There have been numerous examples of western fashion, and even industrial production companies, switching production lines to manufacture PPE, but its returns are far lower than their normal lines of business.
“Consequently, a new generation of lower-value-adding manufacturers will be required, although how this is achieved in normal times when they would be uncompetitive against Chinese competition is difficult to envisage. The economics would not work without significant state protection,” he writes.
Lastly, stockpiling PPE is relatively easy from a technical point of view, but far more problematic in terms of demand forecasting – for example, “the UK stockpiled quite significant levels of PPE in readiness for any disruption of supply caused by Brexit, but in the face of the high numbers of coronavirus hospitalisations this stockpile proved wholly inadequate”.

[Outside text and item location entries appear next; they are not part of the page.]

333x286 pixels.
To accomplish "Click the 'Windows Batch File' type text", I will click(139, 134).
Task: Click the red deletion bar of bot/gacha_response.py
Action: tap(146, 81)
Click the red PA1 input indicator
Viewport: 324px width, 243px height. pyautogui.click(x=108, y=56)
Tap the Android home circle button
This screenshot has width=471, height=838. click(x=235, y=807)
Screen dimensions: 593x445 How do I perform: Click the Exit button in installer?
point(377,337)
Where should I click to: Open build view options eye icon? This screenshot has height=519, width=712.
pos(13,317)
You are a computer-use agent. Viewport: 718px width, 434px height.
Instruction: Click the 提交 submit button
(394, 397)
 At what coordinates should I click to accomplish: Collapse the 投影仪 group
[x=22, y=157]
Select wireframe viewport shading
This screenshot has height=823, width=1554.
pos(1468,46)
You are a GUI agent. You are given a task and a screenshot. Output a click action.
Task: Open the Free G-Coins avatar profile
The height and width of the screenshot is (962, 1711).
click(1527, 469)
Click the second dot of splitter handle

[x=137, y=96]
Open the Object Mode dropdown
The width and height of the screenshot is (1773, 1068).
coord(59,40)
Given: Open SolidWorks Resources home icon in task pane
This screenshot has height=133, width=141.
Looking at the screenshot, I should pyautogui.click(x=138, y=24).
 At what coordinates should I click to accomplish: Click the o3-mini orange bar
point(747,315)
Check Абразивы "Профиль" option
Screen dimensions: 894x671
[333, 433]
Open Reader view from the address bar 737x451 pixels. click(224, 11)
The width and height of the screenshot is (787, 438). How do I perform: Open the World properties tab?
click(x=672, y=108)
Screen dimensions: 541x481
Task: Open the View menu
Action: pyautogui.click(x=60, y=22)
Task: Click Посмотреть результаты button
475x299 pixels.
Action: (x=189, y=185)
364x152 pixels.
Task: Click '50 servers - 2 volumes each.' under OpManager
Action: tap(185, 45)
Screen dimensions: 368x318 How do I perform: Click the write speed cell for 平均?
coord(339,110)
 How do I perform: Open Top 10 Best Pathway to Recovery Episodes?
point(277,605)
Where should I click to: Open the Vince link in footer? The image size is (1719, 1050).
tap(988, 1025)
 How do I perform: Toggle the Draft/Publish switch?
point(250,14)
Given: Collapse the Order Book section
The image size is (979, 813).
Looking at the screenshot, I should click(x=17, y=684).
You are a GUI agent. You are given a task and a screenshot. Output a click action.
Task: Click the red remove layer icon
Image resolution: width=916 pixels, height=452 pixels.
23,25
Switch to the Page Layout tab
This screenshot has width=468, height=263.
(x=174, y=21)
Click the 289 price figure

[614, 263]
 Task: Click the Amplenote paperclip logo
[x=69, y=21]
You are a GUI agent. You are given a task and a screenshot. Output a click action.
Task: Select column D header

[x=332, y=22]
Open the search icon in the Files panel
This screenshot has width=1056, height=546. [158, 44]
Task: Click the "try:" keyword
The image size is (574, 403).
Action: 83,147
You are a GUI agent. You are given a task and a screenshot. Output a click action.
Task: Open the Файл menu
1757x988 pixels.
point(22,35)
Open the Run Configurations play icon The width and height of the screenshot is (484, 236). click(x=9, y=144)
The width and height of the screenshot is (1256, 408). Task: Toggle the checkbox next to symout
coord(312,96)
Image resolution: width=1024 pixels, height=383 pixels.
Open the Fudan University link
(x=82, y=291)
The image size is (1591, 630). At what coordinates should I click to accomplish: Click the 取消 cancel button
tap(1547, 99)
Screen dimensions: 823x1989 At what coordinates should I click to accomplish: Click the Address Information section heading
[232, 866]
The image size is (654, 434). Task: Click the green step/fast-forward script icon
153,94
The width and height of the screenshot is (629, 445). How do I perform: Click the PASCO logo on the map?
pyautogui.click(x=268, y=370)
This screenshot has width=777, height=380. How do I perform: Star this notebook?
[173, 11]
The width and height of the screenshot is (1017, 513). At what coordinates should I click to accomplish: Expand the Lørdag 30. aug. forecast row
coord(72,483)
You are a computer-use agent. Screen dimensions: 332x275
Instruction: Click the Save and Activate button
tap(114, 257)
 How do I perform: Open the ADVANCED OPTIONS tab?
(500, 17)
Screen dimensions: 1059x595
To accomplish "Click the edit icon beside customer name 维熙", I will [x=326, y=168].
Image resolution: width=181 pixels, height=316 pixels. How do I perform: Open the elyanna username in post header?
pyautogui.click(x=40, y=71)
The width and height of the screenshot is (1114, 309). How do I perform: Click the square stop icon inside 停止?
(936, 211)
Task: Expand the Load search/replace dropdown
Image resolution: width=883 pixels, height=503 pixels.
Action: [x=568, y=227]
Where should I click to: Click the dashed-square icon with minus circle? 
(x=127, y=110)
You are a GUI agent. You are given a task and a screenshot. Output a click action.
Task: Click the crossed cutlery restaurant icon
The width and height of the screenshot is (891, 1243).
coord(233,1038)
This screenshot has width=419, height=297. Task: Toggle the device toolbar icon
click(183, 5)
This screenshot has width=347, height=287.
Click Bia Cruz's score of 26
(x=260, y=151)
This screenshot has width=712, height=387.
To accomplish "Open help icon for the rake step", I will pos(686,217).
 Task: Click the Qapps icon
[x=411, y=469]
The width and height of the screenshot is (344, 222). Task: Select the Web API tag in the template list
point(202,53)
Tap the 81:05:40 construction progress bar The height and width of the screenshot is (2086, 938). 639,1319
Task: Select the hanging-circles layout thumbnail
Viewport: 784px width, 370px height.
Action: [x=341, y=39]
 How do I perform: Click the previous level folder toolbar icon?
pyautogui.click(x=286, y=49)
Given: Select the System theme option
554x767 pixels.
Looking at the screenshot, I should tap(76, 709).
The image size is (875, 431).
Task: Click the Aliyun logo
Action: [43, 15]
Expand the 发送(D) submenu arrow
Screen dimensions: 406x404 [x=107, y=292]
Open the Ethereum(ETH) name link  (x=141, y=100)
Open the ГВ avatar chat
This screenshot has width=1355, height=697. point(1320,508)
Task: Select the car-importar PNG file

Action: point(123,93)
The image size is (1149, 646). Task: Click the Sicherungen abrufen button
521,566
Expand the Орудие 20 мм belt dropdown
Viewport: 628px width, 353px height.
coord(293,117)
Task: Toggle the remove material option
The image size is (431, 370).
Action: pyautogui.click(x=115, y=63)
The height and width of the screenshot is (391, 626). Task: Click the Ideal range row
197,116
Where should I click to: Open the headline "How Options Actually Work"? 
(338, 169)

Mr Manners-Bell argues that governments ought to look at combining the three approaches.
“Strategic stockpiles should be built up to cover emergencies, but not of the magnitude presently required.
“Longer-term relationships with Chinese and, critically, non-Chinese suppliers must be maintained or developed, even taking into account the possibility that these channels may be rendered ineffectual in a pandemic.
“At the same time, some contingency for national production should be put in place. It may be feasible for governments to retain manufacturers to provide PPE production capacity which can be switched on at short notice,” he writes.